> **Quoted passage**:
::::
Load of movie ratings. This is done as when the graph was made.
###################################
# Initialise a movie dictionnary
###################################
# Function. to convert movie or actor id to sting key
def idToString(iD, base): # base = "tt" for movies or "nm" for actors
if iD<10:
return base+"000000"+str(iD)
if iD<100:
return base+"00000"+str(iD)
if iD<1000:
return base+"0000"+str(iD)
if iD<10000:
return base+"000"+str(iD)
if iD<100000:
return base+"00"+str(iD)
if iD<1000000:
return base+"0"+str(iD)
else:
return base+str(iD)
# Create movie dictionnary
movieDict = {}
lastMovie = 9999999 #last movie ID
for i in range(lastMovie):
movieDict[idToString(i+1,"tt")] = False
###################################
# Get the movies to keep
###################################
# List of the reviews documents
listReviewsDocuments = ["train/urls_neg.txt","test/urls_neg.txt","train/urls_pos.txt","test/urls_pos.txt","train/urls_unsup.txt"]
# Fill in the dictionnary
for document in listReviewsDocuments:
files = io.open("aclImdb/"+document, mode="r", encoding="utf-8")
for row in files:
w = re.findall(r'http://www.imdb.com/title/(\w*)/usercomments',row)
::::
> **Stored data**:
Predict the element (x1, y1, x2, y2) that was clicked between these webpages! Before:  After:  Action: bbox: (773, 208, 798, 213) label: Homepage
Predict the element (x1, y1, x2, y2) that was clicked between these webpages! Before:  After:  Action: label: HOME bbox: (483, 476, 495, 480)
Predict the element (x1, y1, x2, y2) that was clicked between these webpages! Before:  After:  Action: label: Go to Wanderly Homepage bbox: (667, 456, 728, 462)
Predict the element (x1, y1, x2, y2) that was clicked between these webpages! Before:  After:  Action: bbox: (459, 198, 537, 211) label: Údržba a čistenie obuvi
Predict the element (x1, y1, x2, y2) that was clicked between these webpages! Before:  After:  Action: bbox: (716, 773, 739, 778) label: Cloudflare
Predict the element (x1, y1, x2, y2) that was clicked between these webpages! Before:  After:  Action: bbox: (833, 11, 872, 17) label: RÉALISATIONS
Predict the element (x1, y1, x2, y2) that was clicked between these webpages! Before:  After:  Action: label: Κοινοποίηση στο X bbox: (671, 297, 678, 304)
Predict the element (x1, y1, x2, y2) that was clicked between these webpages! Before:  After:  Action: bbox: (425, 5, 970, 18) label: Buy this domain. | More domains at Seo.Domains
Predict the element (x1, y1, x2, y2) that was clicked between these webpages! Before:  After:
::::
> **What is being asked**:
Answer these questions about the code excerpt:
(a) What value is assigned to lastMovie?
(b) According to the comment on the idToString line, what base is used for actors?
(c) What folder name is added in front of each document path when the files are opened?
Answer using only the code excerpt.

> **Your response**:
(a) 9999999
(b) "nm"
(c) aclImdb